PT Timah Tbk (TINS) berencana membangun pabrik pengolahan dan pemurnian (smelter) di kota Mentok, Kabupaten Bangka Barat, Bangka Belitung, dengan biaya investasi sebesar US$ 80 juta atau sekitar Rp 1,14 triliun (kurs Rp 14.200 per dolar AS). Seluruh dana tersebut didapatkan dari pembiayaan dengan skema kredit ekspor melalui Finterra.
Direktur Keuangan Timah Emil Emindra mengatakan saat ini kedua belah pihak telah memiliki persetujuan prinsip untuk mengucurkan pembiyaan tersebut. Nantinya Finterra juga akan memverifikasi teknologi yang ramah lingkungan yang akan digunakan dalam pembangunan smelternya.

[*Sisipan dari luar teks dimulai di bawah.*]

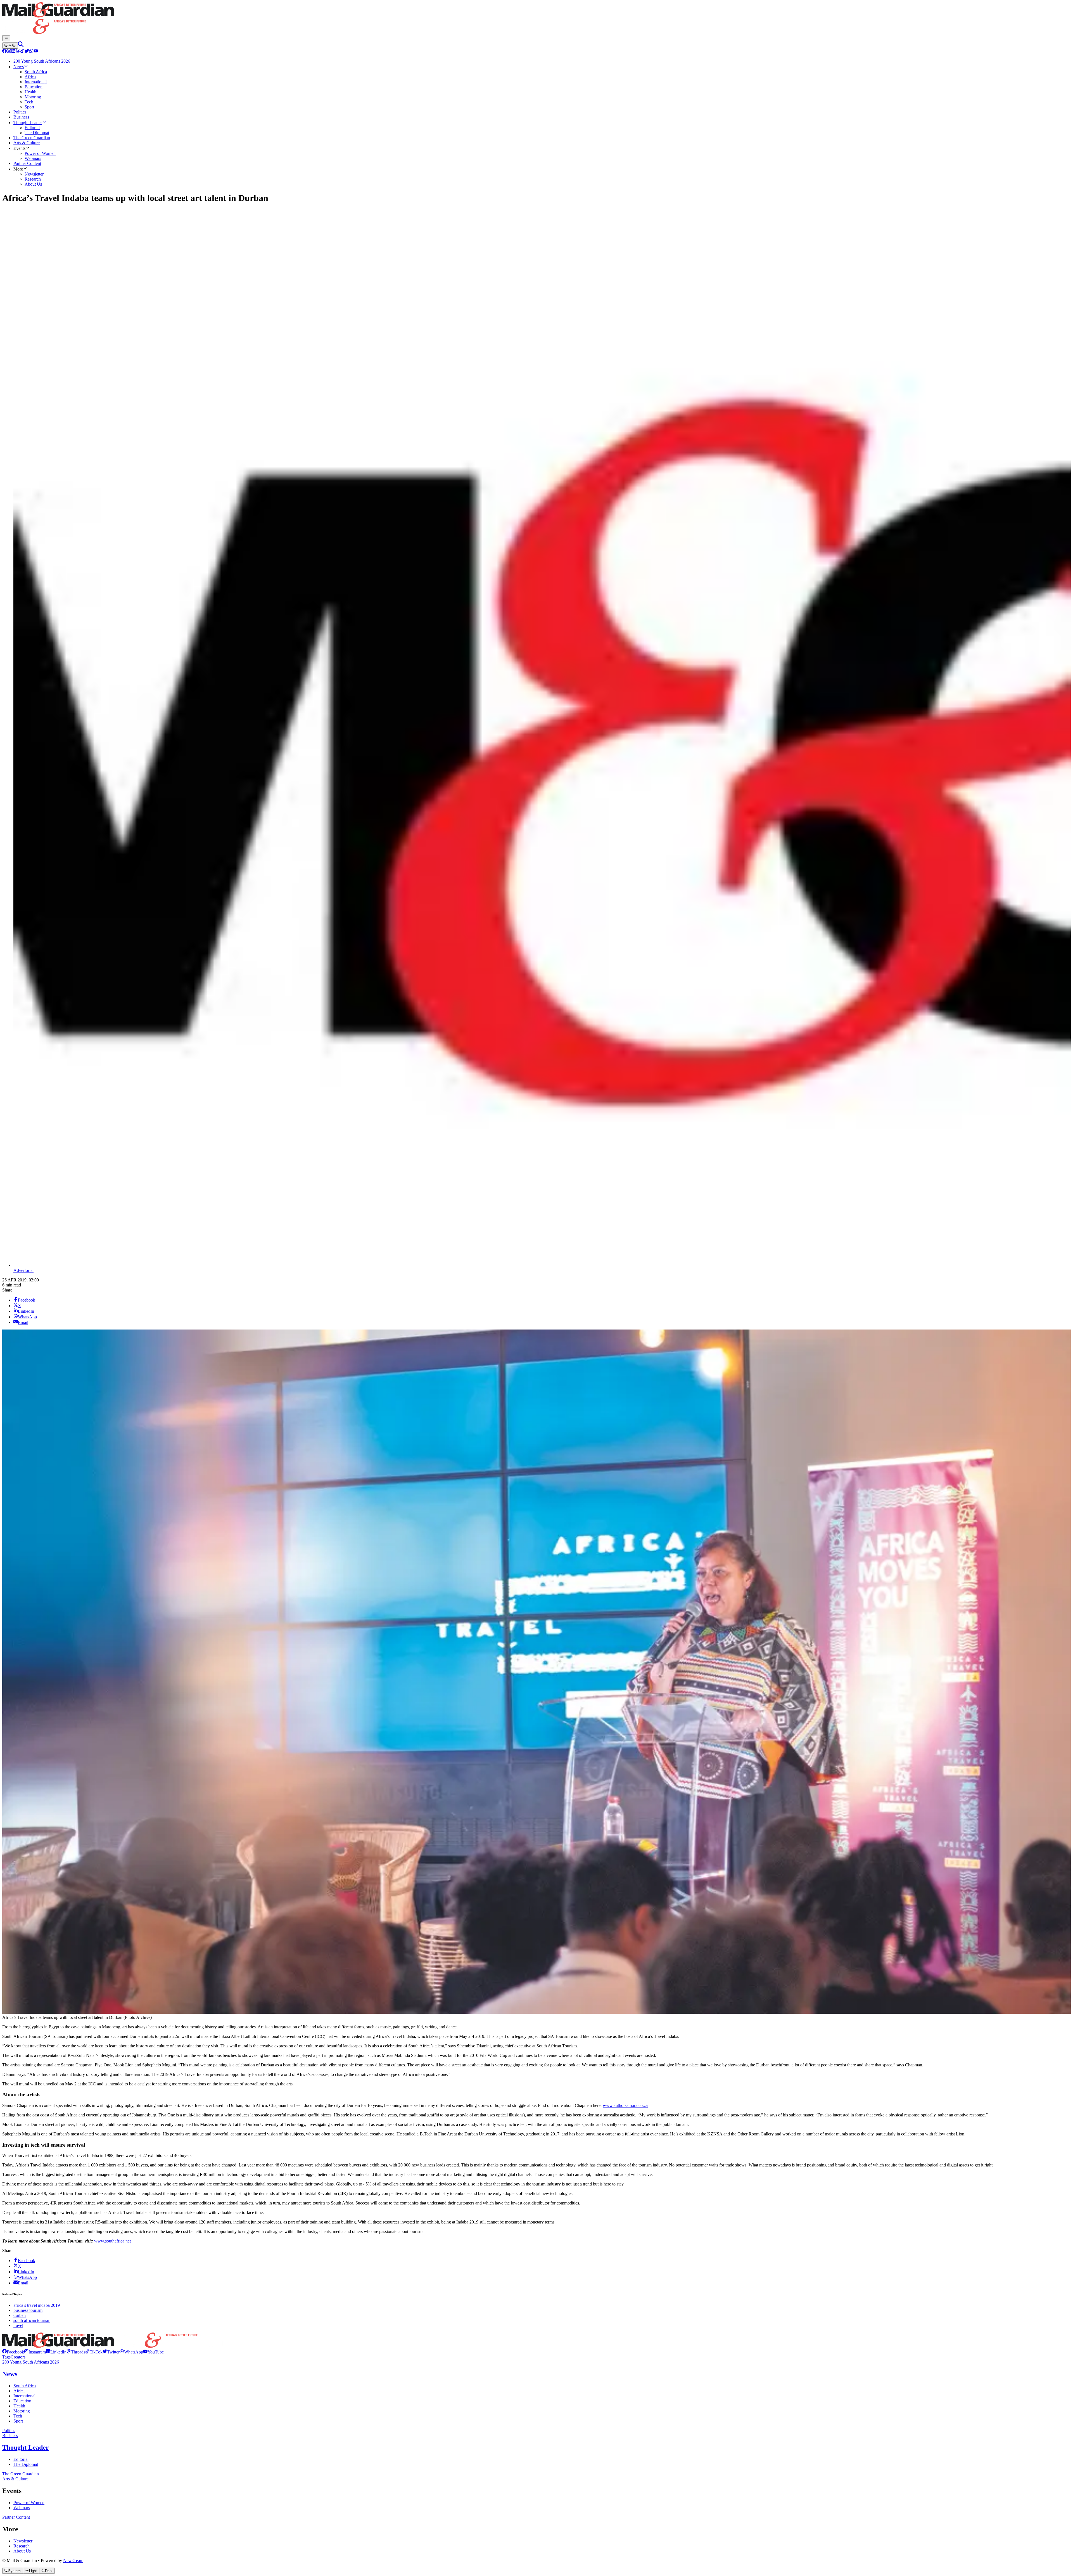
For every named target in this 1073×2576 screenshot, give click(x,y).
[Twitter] (27, 51)
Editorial (21, 2459)
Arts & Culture (15, 2478)
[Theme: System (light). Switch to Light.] (10, 45)
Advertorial (23, 1270)
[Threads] (18, 51)
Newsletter (22, 2541)
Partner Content (16, 2517)
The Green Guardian (20, 2473)
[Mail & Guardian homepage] (536, 18)
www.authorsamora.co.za (625, 2105)
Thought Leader (25, 2447)
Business (10, 2435)
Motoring (21, 2411)
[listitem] (13, 2352)
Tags (6, 2357)
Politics (8, 2430)
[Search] (20, 45)
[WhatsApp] (31, 51)
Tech (17, 2416)
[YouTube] (36, 51)
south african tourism (31, 2320)
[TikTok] (22, 51)
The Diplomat (25, 2464)
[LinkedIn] (13, 51)
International (24, 2395)
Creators (18, 2357)
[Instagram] (9, 51)
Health (19, 2406)
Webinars (21, 2507)
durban (19, 2315)
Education (22, 2400)
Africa (19, 2390)
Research (21, 2546)
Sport (18, 2421)
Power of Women (28, 2502)
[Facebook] (4, 51)
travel (18, 2325)
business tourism (27, 2310)
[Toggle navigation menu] (6, 38)
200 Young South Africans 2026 (30, 2362)
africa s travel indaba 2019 (36, 2305)
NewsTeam (73, 2560)
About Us (22, 2551)
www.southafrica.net (112, 2241)
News (9, 2374)
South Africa (24, 2385)
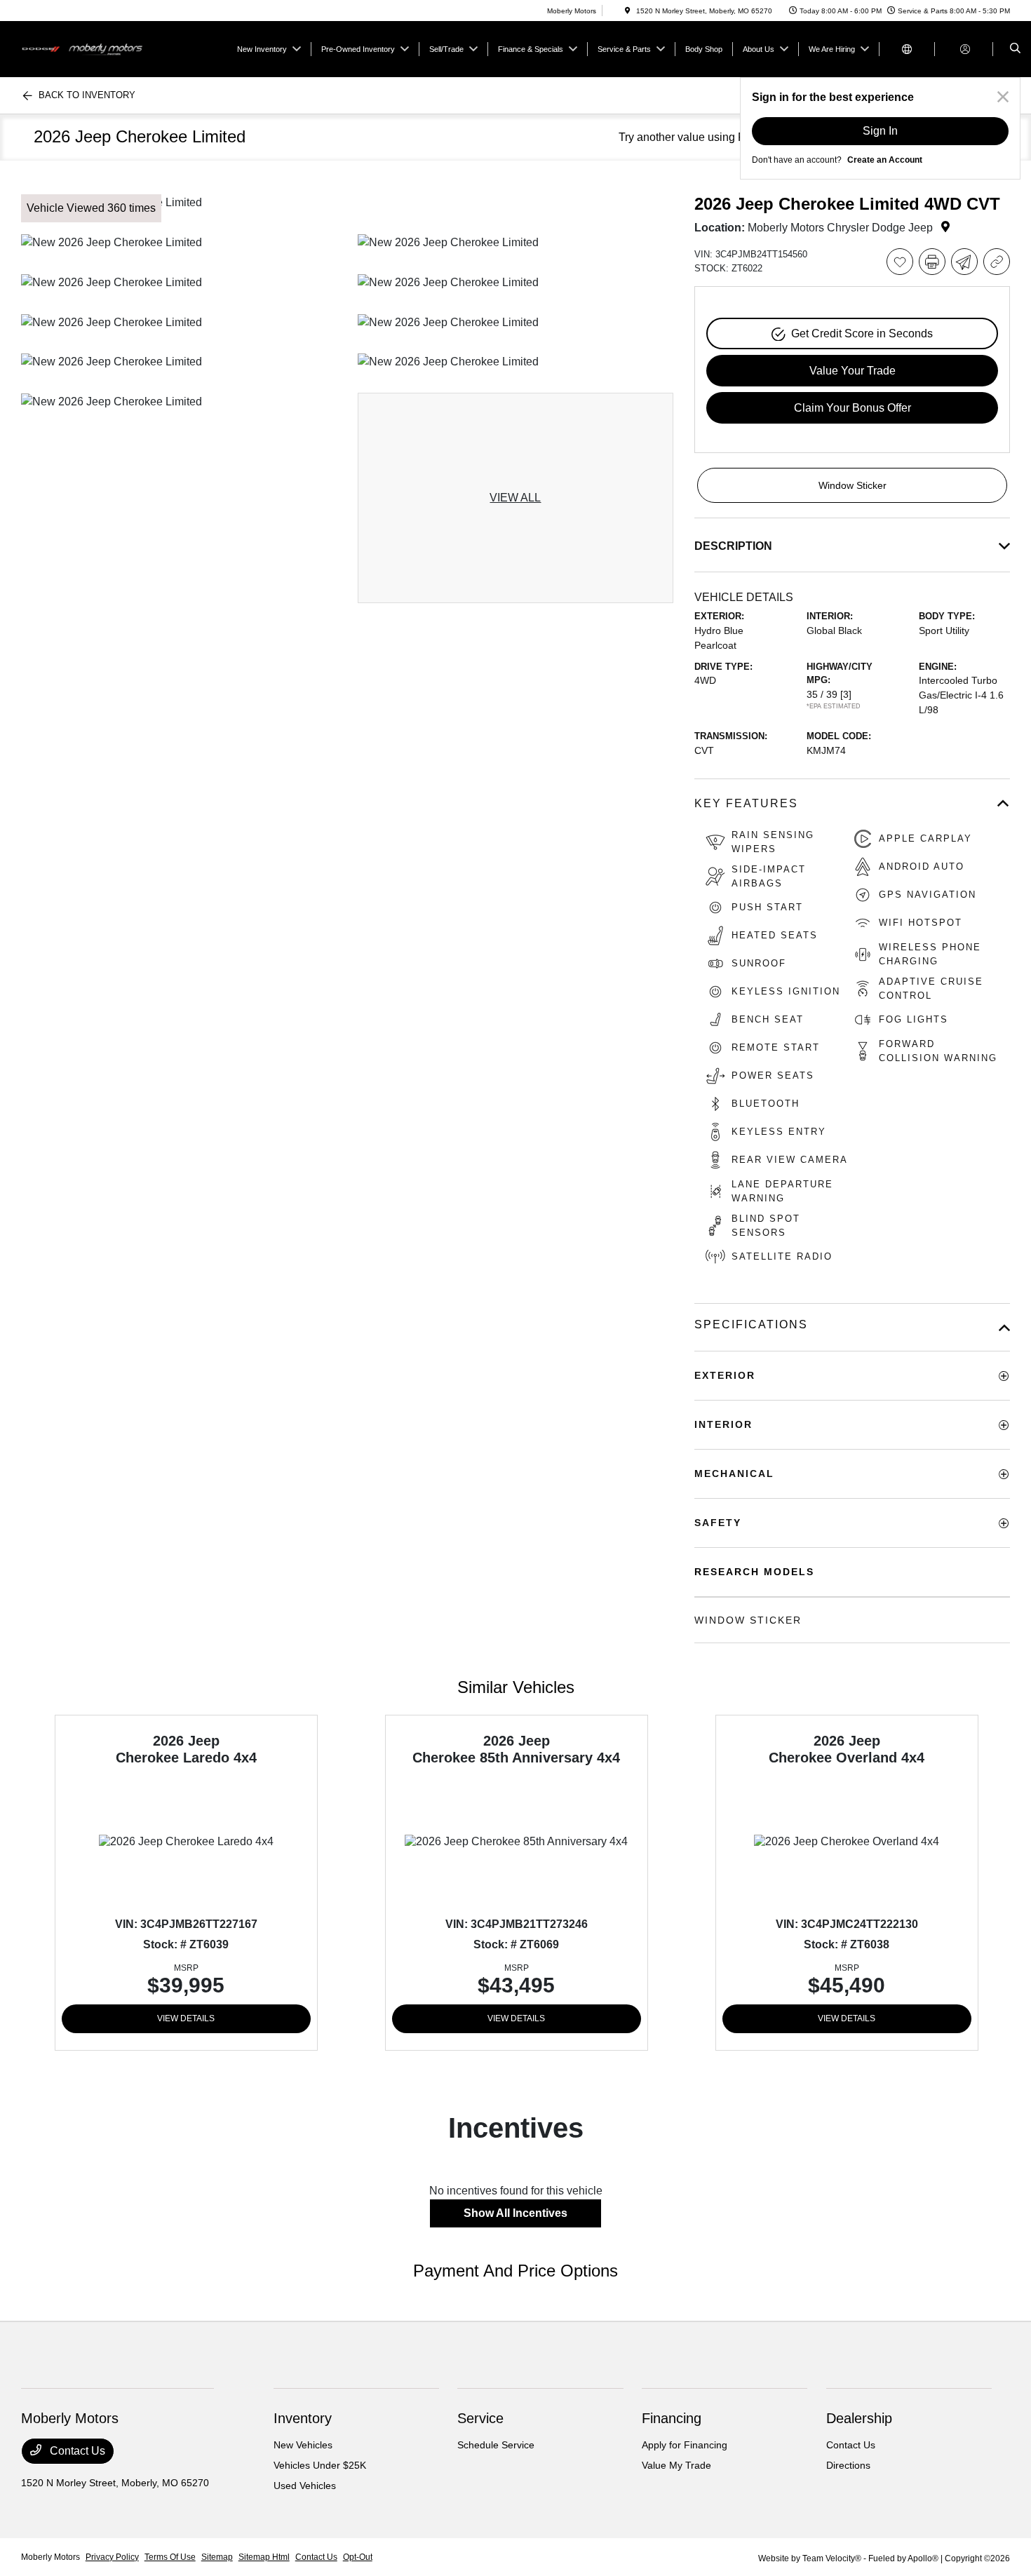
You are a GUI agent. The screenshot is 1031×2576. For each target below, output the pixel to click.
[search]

"Persetujuan final tergantung hasil dari mereka memverifikasi masalah lingkungan. Mereka akan memastikan teknologi ausmelt yang digunakan ramah lingkungan," ujarnya, saat ditemui di Bursa Efek Indonesia (BEI), Selasa (27/8).
(Baca: PT Timah Targetkan Smelter di Nigeria Beroperasi Tahun Ini)
Nantinya, smelter yang dibangun Timah akan akan menggunakan teknologi ausmelt yang dimiliki oleh perusahaan asal Finlandia, Outotec. Menurutnya, teknologi milik Outotec dinilai lebih ramah lingkungan. Adapun smelter ini akan memiliki kapasitas sebesar 45.000 ton.
Selain itu, saat ini Timah bersama Badan Tenaga Nuklir Nasional (BATAN) tengah mengkaji logam tanah jarang (rare earth). Perseroan saat ini sedang mengkaji masalah keekonomian proyek tersebut. Pasalnya, meski manfaat logam tanah jarang ini besar, namun secara persentase keberadaannya sangat kecil.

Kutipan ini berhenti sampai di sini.